- Born: 21 December 1840 Rome, Papal States
- Died: 4 August 1905 (aged 64) Rieti
- Education: Accademia di San Luca
- Occupation: Painter

= Giuseppe Ferrari (painter) =

Italian painter (1840–1905)

Giuseppe Ferrari (1840–1905) was an Italian painter.

== Biography ==

After completing his academic studies at Accademia di San Luca in Rome under the tutelage of Alessandro Marini, he travelled through Africa and the Middle East, where he found strong suggestions and inspiration for several landscape paintings from that period. In 1877 he moved to London, where he studied the work of painters such as John Constable and William Turner. Ferrari's pupils included Lillie Logan.

== Artistic production ==

Ferrari is considered one of the most important Italian landscape painters of his time. In particular, he used to portray the campagna romana, insomuch as founded with other painters, among which Enrico Coleman and Cesare Pascarella, the group "XXV della campagna romana". In the last years of his life he dedicated to portraits as well.

== Exhibits ==

In 1877 and in 1883 he exhibited at the Royal Academy of Arts in London.
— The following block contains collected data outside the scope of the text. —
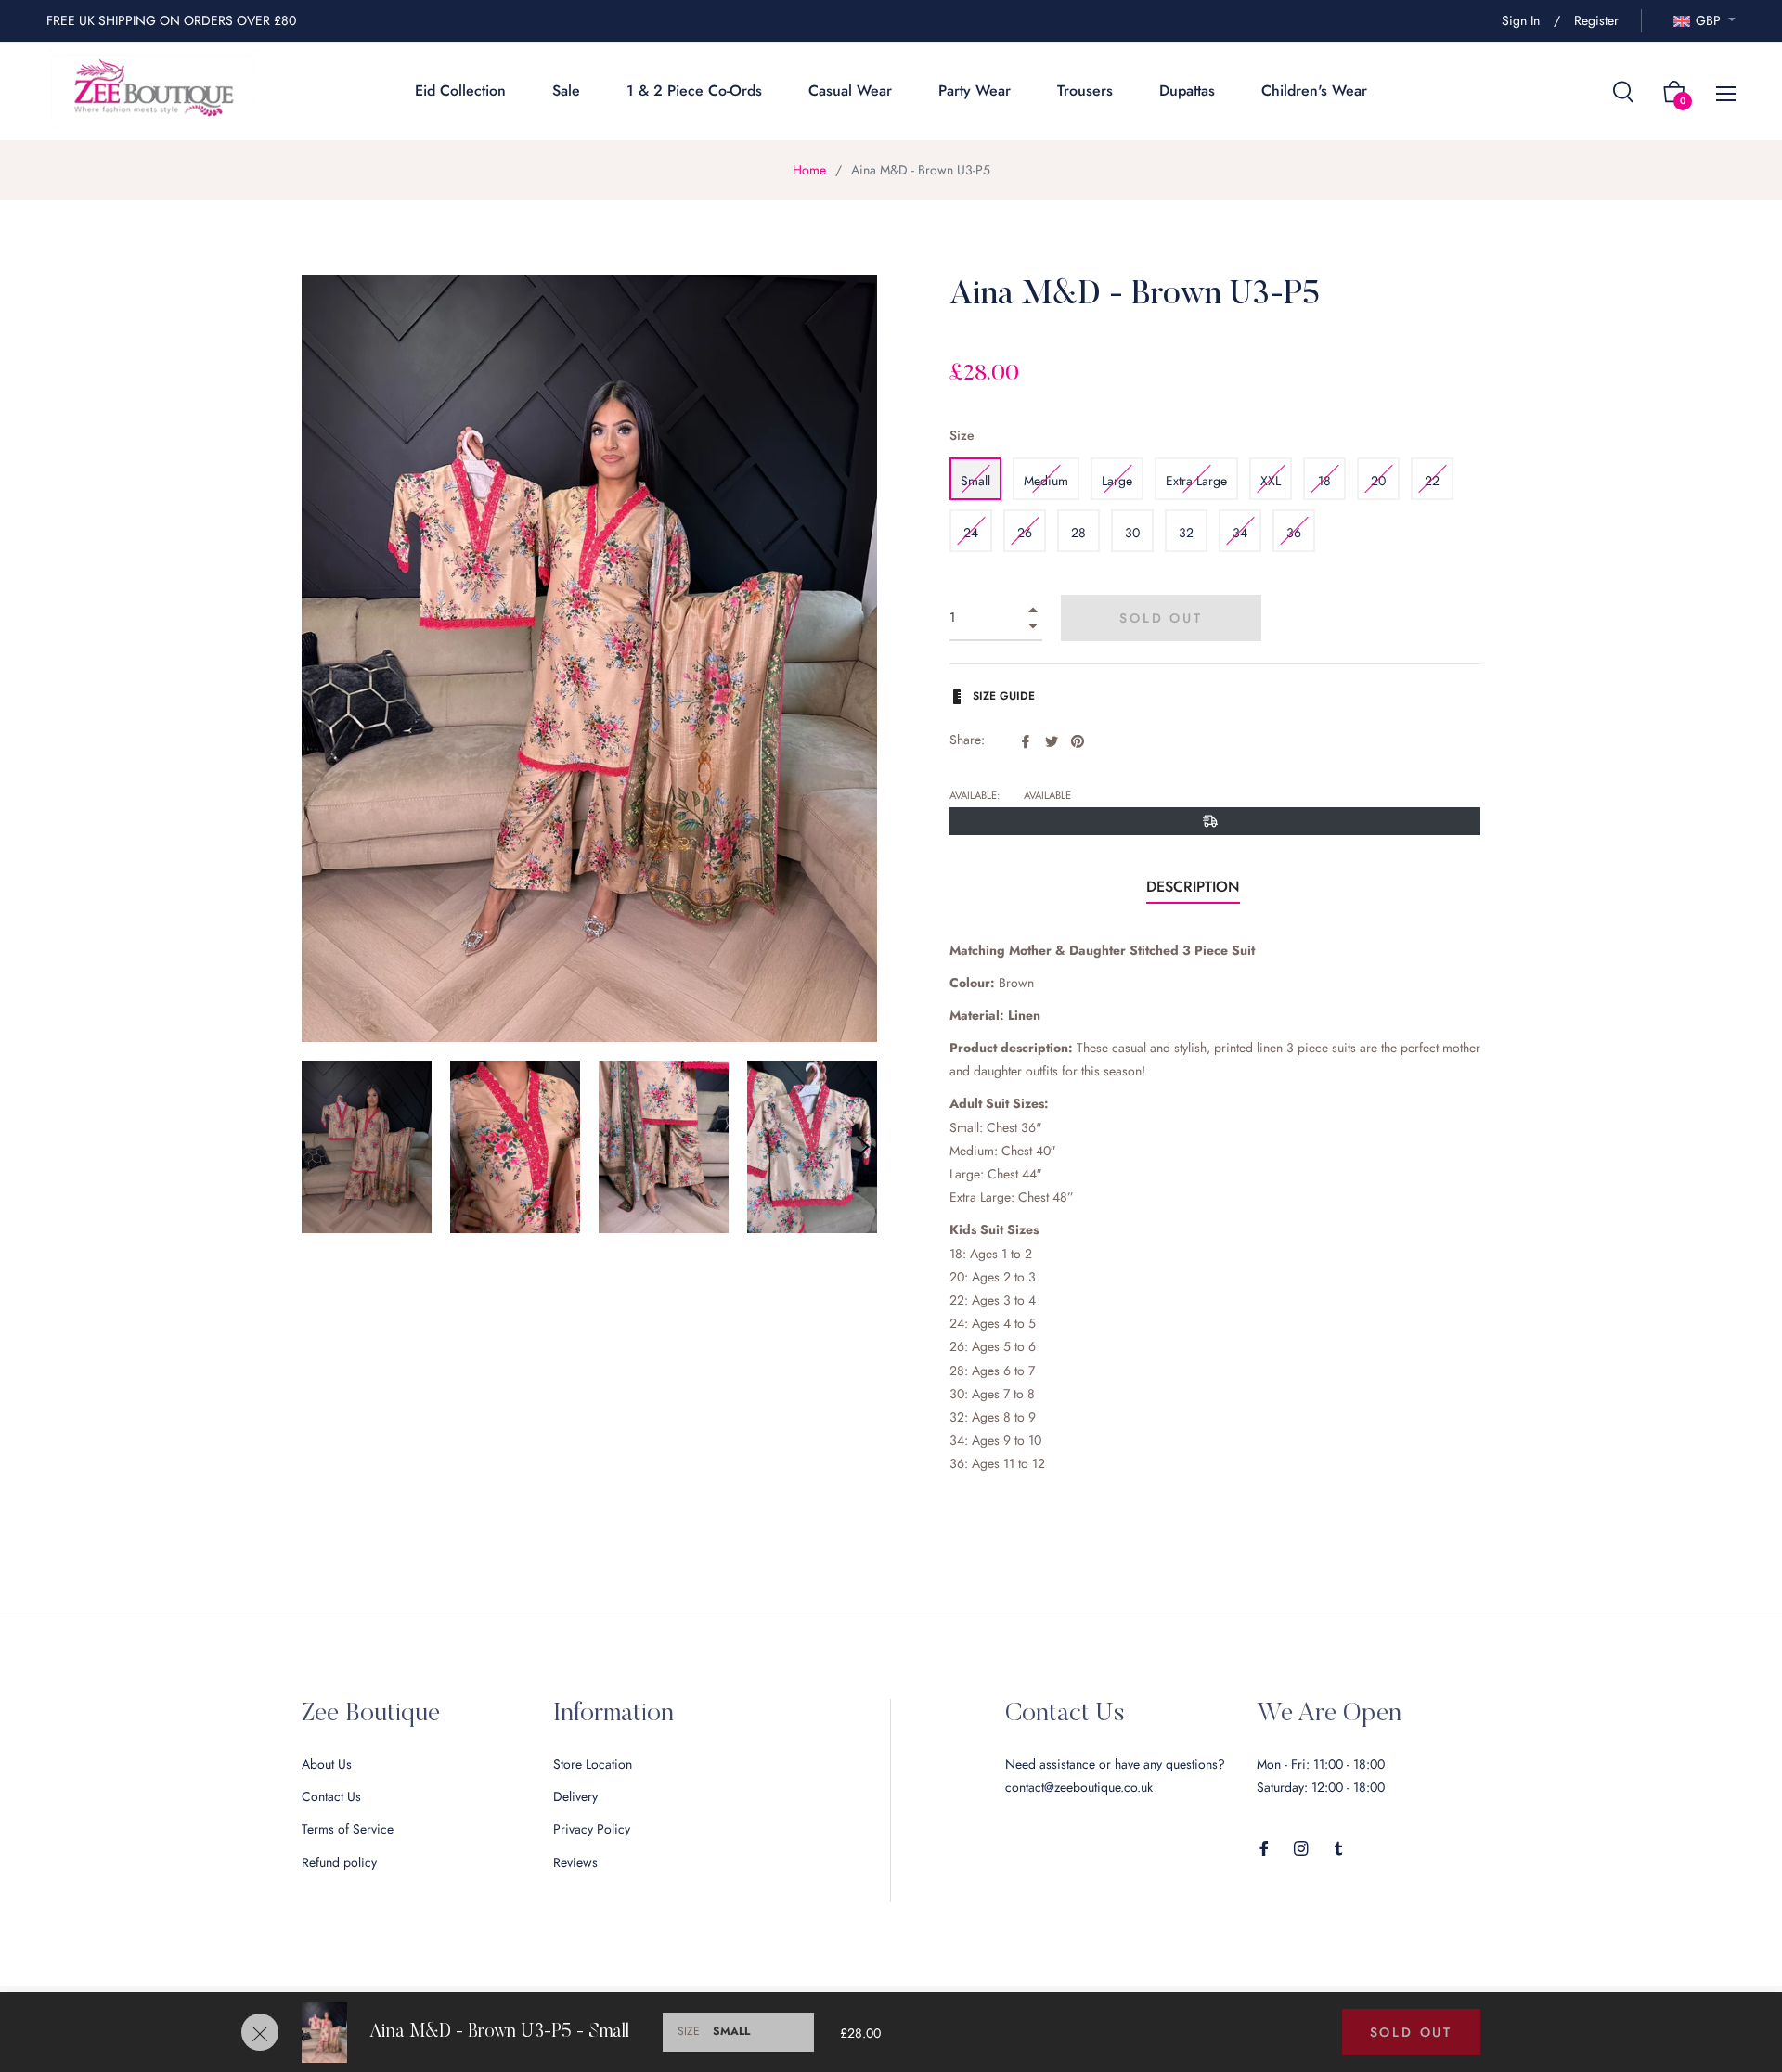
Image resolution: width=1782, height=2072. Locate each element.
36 (1293, 532)
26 (1024, 532)
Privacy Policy (591, 1829)
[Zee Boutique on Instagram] (1301, 1847)
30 (1132, 532)
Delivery (575, 1796)
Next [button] (863, 1147)
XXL (1270, 480)
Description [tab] (1193, 886)
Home (809, 170)
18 (1324, 480)
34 (1240, 532)
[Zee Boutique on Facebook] (1264, 1847)
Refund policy (339, 1862)
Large (1117, 480)
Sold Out (1411, 2032)
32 (1186, 532)
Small (975, 480)
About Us (327, 1764)
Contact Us (331, 1796)
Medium (1046, 480)
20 (1378, 480)
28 (1078, 532)
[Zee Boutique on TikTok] (1338, 1847)
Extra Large (1196, 480)
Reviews (575, 1862)
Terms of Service (348, 1829)
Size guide (1002, 696)
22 (1432, 480)
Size (962, 435)
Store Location (592, 1764)
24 (970, 532)
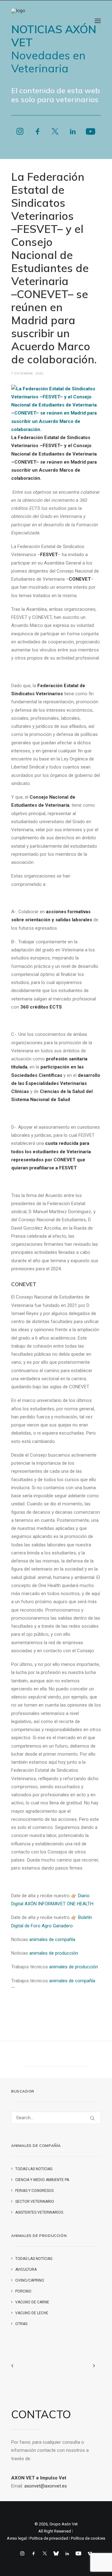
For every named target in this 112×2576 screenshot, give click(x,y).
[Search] (56, 2117)
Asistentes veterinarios (39, 2212)
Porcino (23, 2291)
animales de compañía (52, 1939)
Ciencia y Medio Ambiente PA (42, 2180)
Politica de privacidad (49, 2538)
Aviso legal (17, 2538)
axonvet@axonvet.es (45, 2486)
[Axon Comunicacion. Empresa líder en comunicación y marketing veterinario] (18, 20)
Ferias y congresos (34, 2190)
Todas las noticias (33, 2169)
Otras (21, 2324)
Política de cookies (88, 2538)
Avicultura (26, 2269)
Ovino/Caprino (29, 2280)
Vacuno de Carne (32, 2302)
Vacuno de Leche (31, 2313)
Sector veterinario (34, 2201)
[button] (97, 21)
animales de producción (53, 1953)
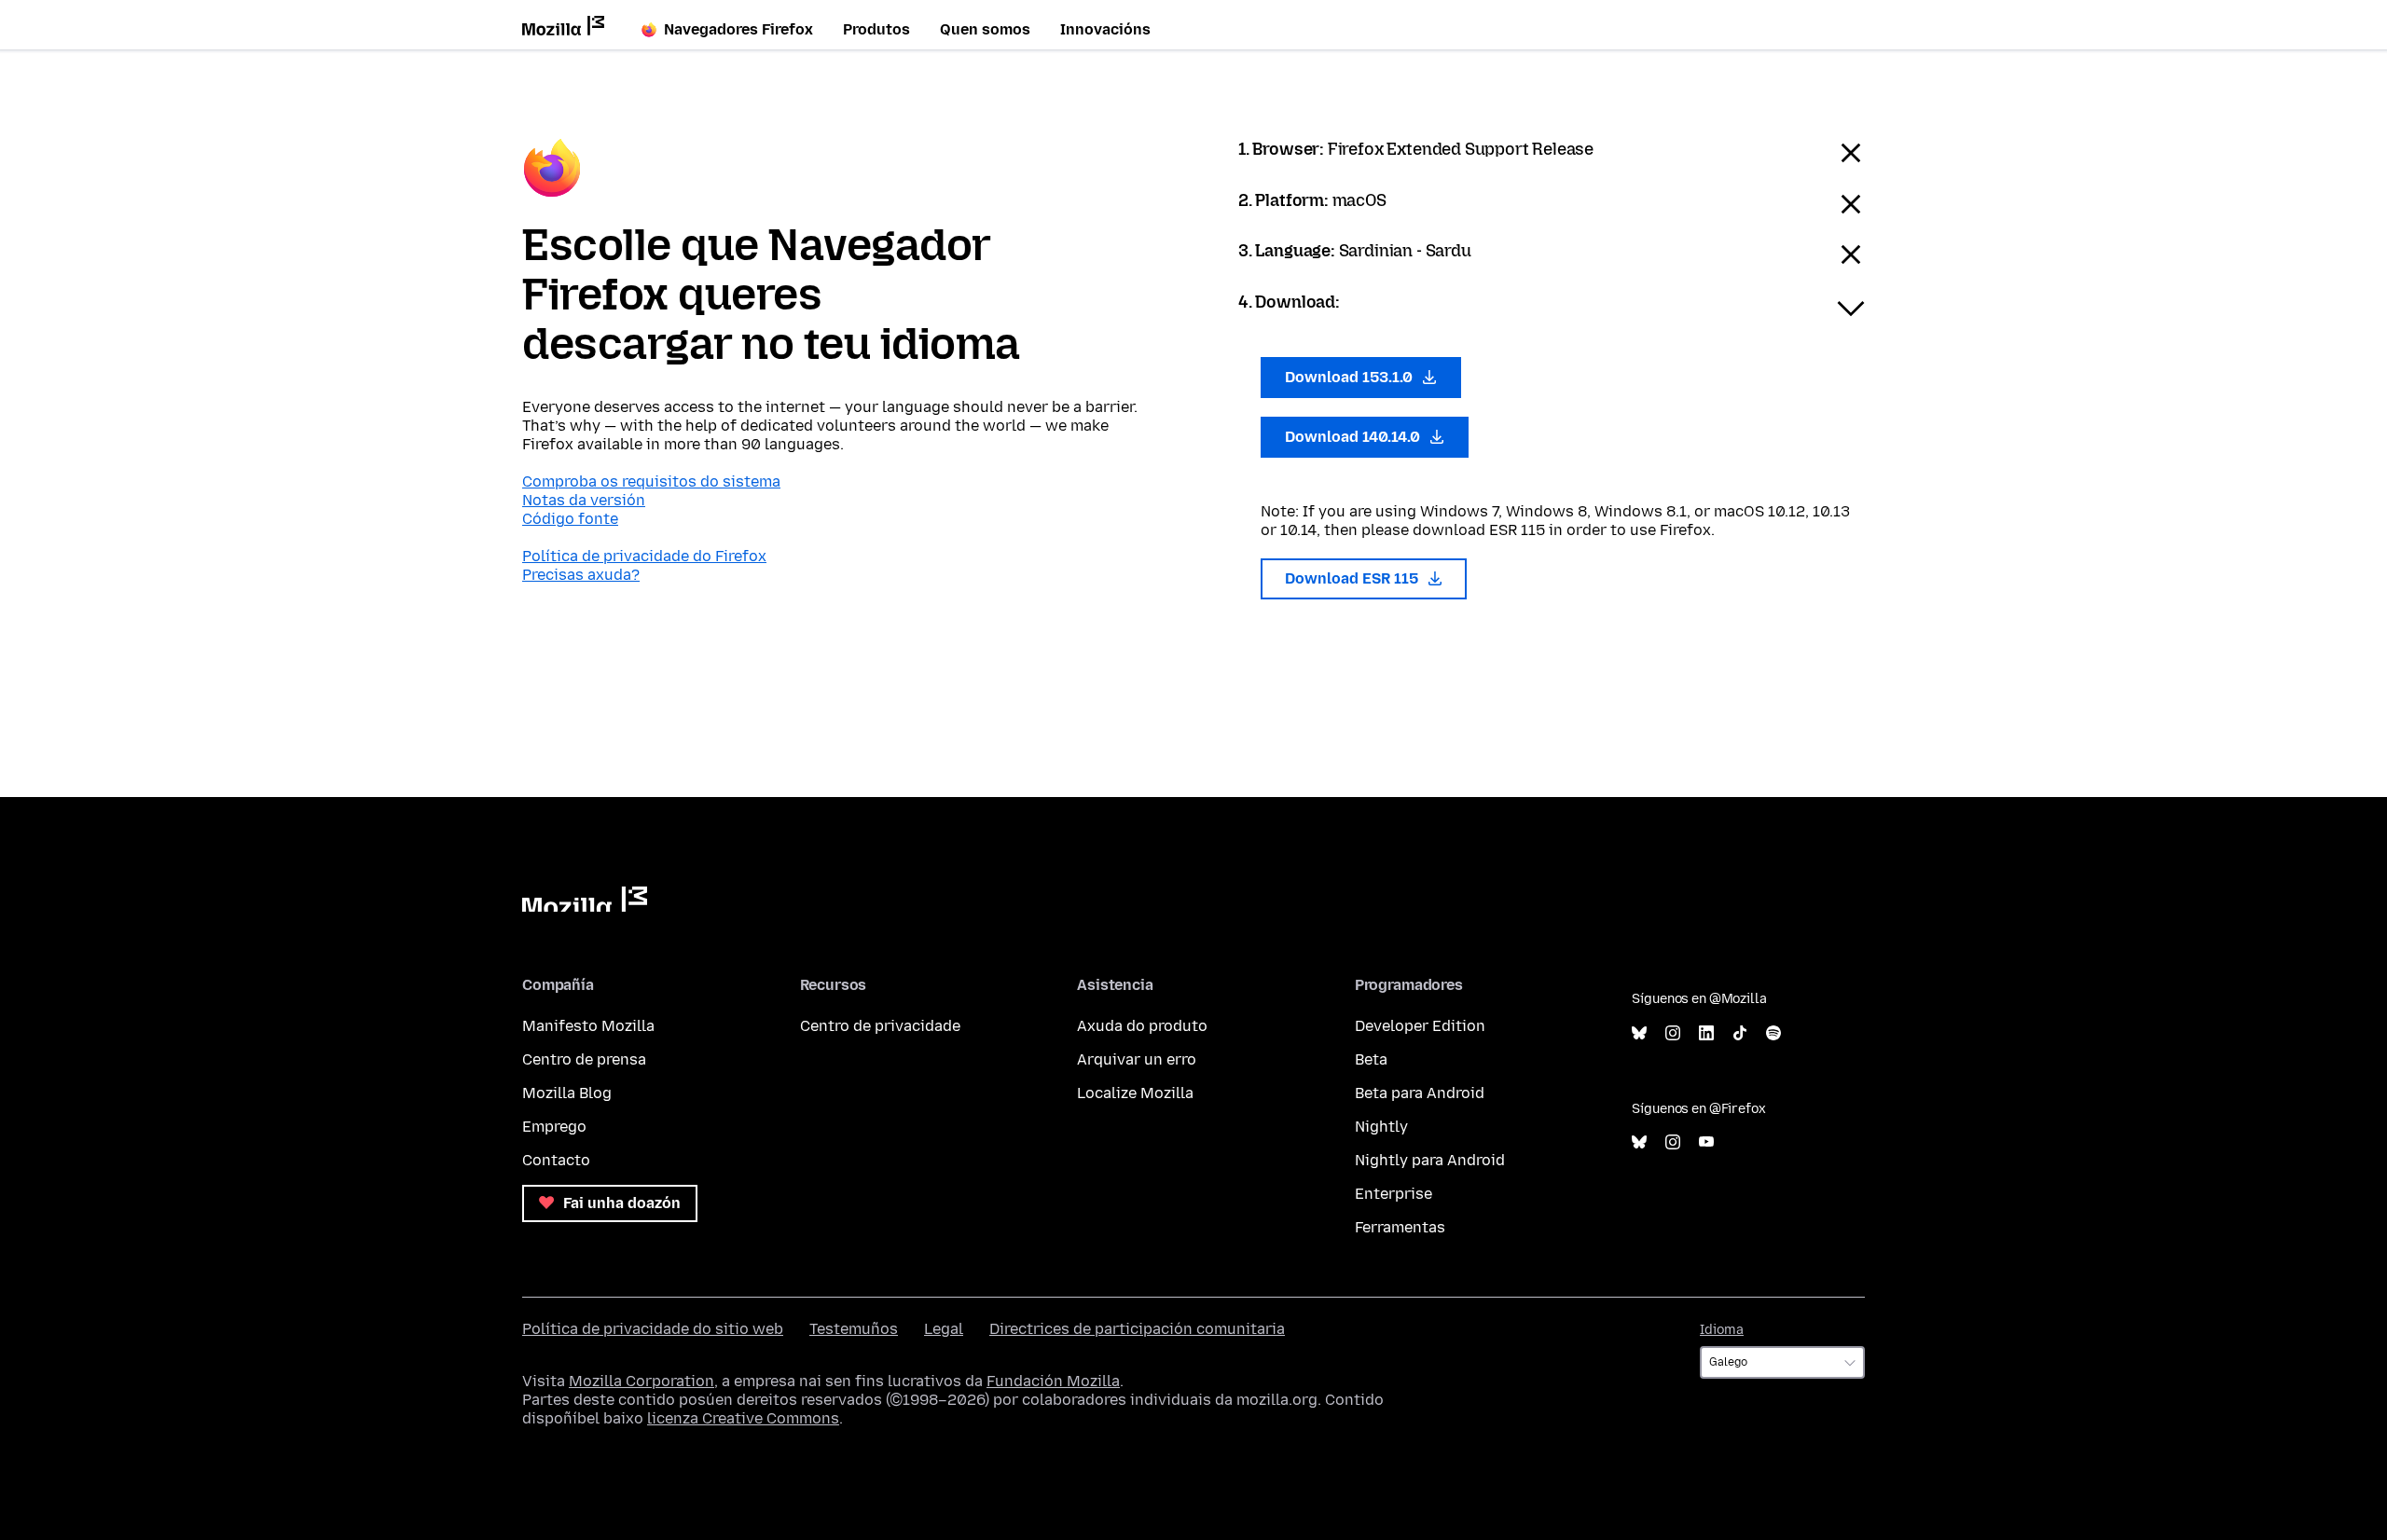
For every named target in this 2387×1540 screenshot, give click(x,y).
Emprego (554, 1126)
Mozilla (584, 899)
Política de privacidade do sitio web (652, 1329)
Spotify (1773, 1033)
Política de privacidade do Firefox (644, 556)
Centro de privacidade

Ferrari participated at the first Venice Biennale in 1895, but also in those held in 1905 and 1922 (posthumous participation).

==Paintings in museums ==

- Rieti, civic museum;
- Rome, Galleria Nazionale d'Arte Moderna;
- Milan, Modern Art Gallery.

Ferrari, with Coleman, also realized the frescos for Villa Durante in Rome in 1891.

==Bibliography==
- M. C. Cola, Giuseppe Ferrari, in Dizionario biografico degli Italiani Treccani, volume 46, 1996.